=== STATED TASK ===
Collect each line of the data below that contains the word "Given", and copy those lines unchanged.

Screenshot and document pointing data
(begin)
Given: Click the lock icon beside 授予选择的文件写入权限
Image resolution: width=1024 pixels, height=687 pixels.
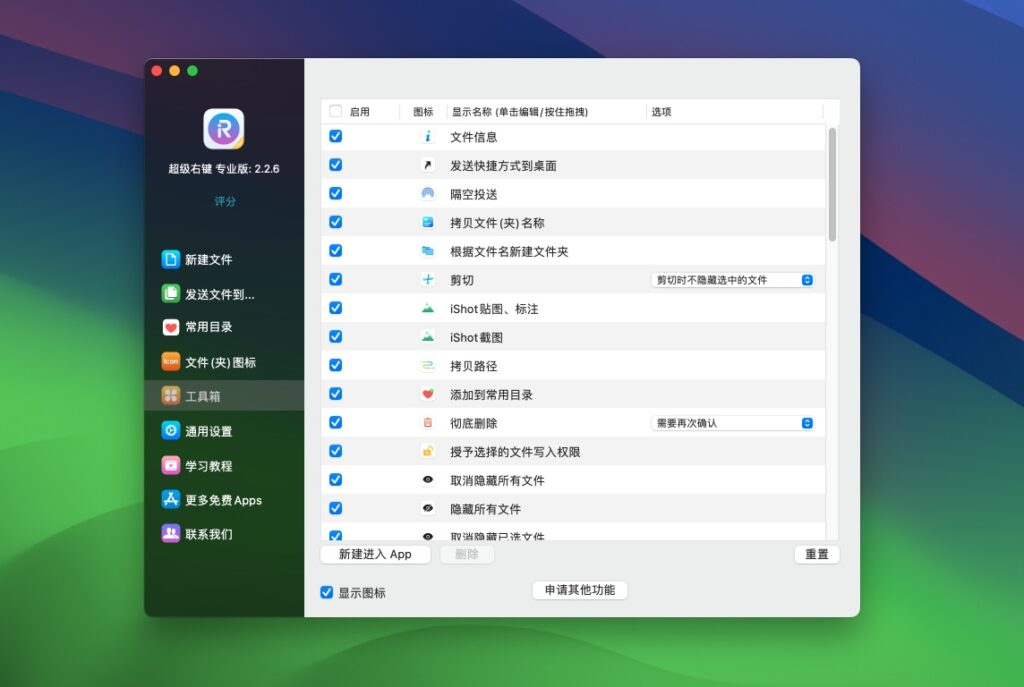Looking at the screenshot, I should tap(428, 451).
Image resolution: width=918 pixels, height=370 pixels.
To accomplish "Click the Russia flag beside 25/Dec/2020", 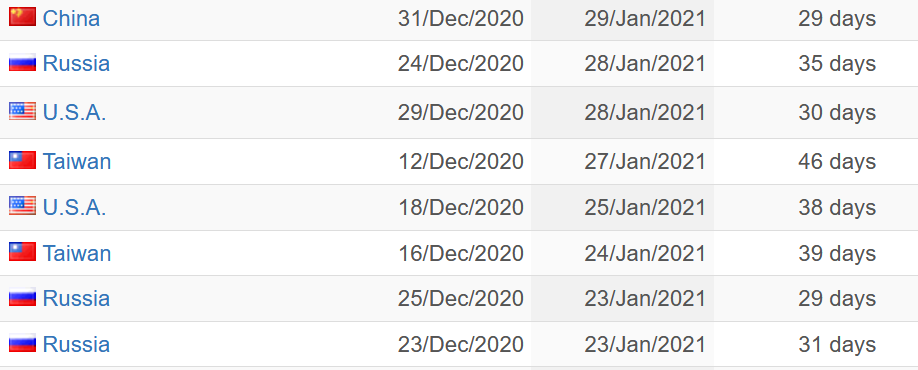I will pyautogui.click(x=22, y=297).
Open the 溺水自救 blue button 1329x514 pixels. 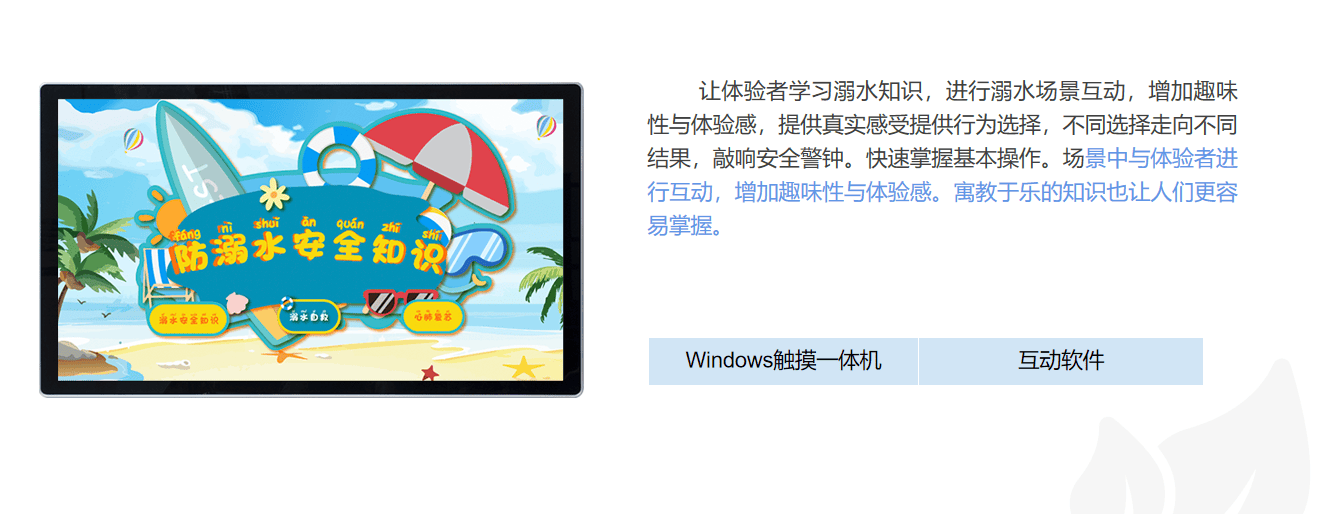coord(309,316)
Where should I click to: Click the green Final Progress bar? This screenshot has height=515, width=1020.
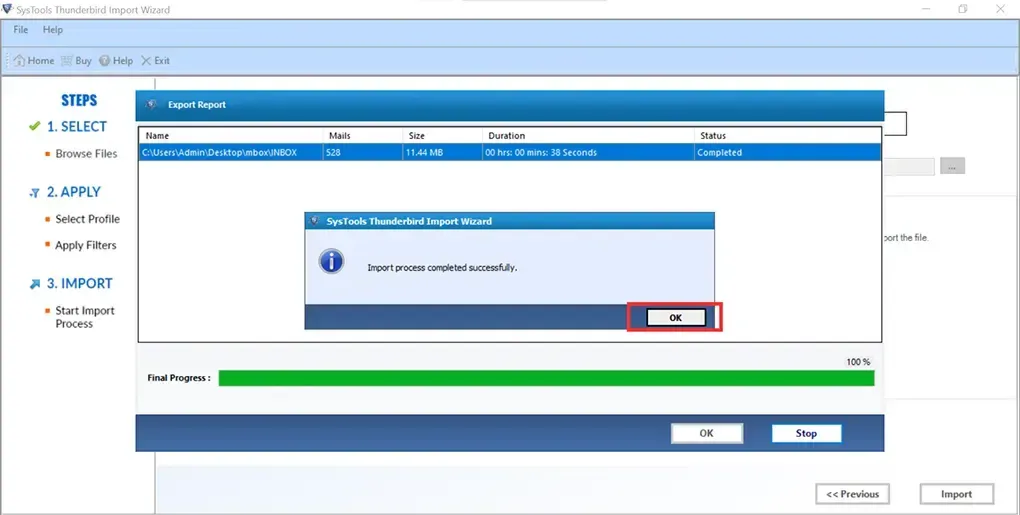[x=545, y=378]
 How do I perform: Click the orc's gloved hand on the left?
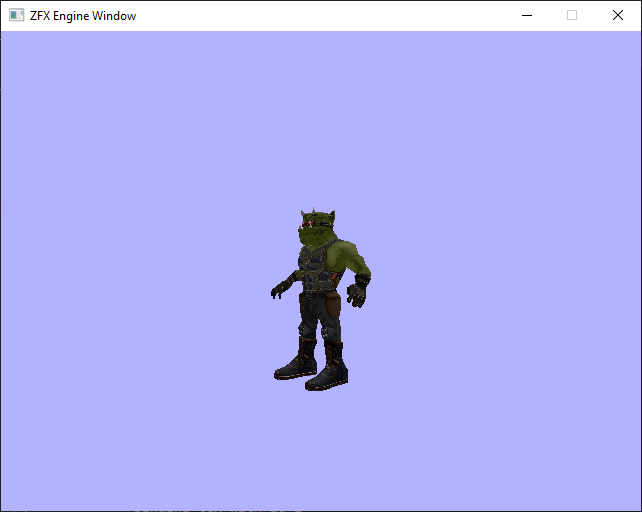pos(281,289)
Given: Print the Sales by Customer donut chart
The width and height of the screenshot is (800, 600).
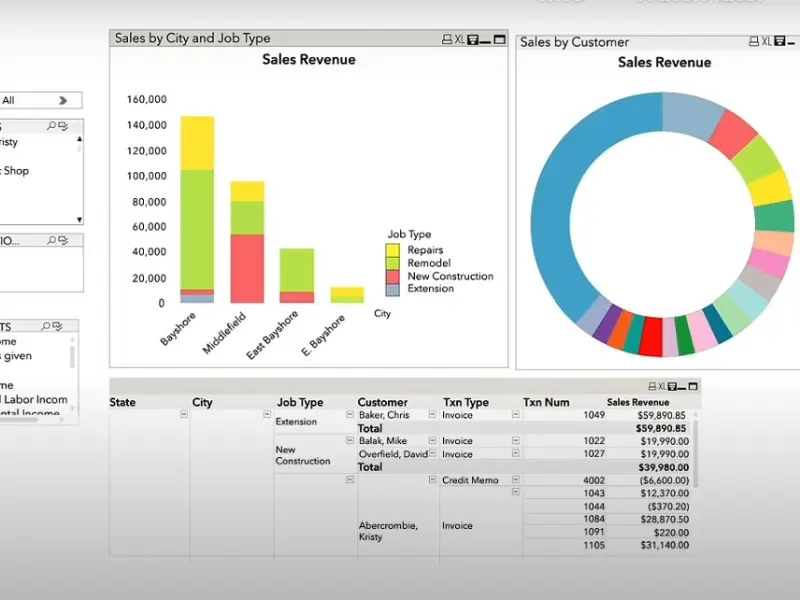Looking at the screenshot, I should coord(753,42).
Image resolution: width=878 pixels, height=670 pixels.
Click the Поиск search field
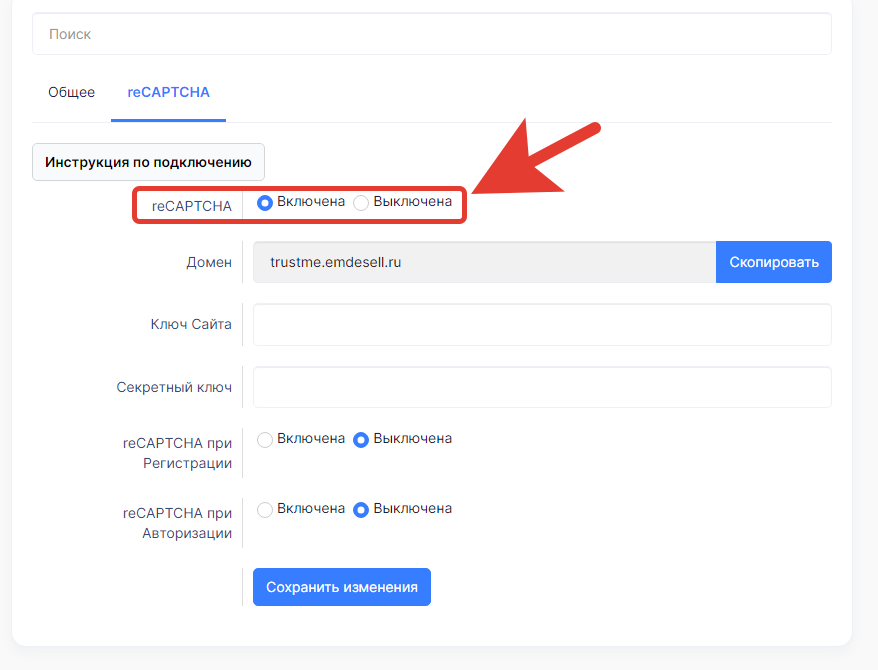click(432, 34)
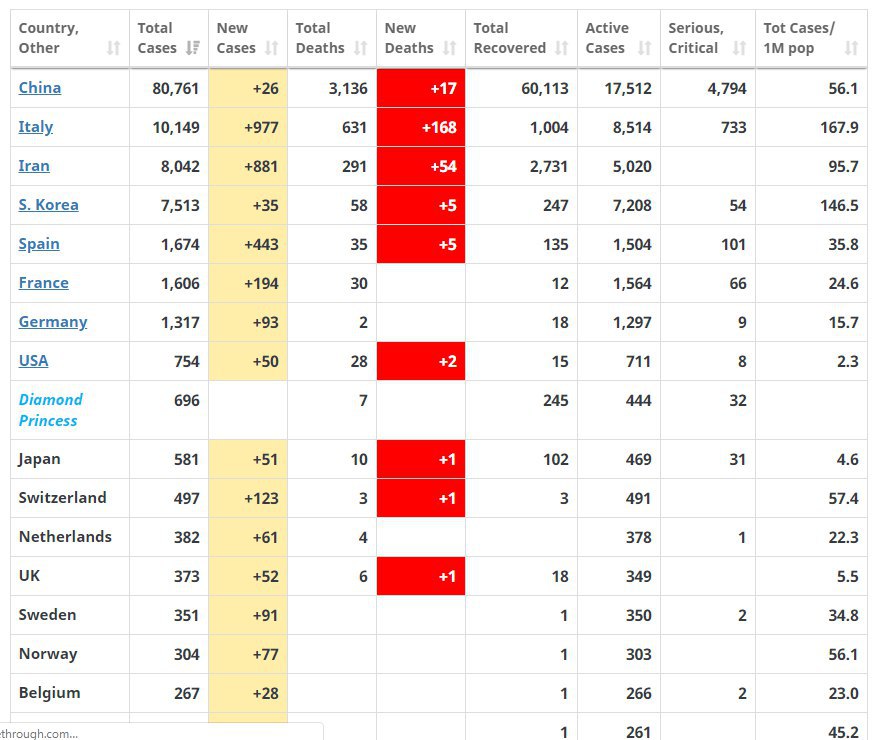Open the China country link
Screen dimensions: 878x740
coord(40,88)
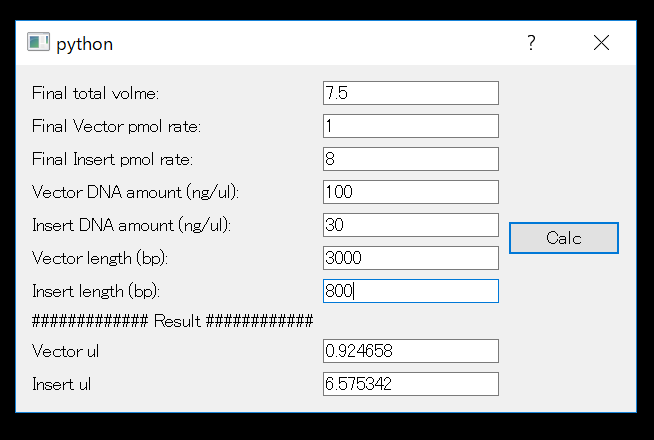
(end)
=== SOLUTION TO THIS PROBLEM ===
Given: Click the lock icon beside 授予选择的文件写入权限
Given: Print the Sales by Customer donut chart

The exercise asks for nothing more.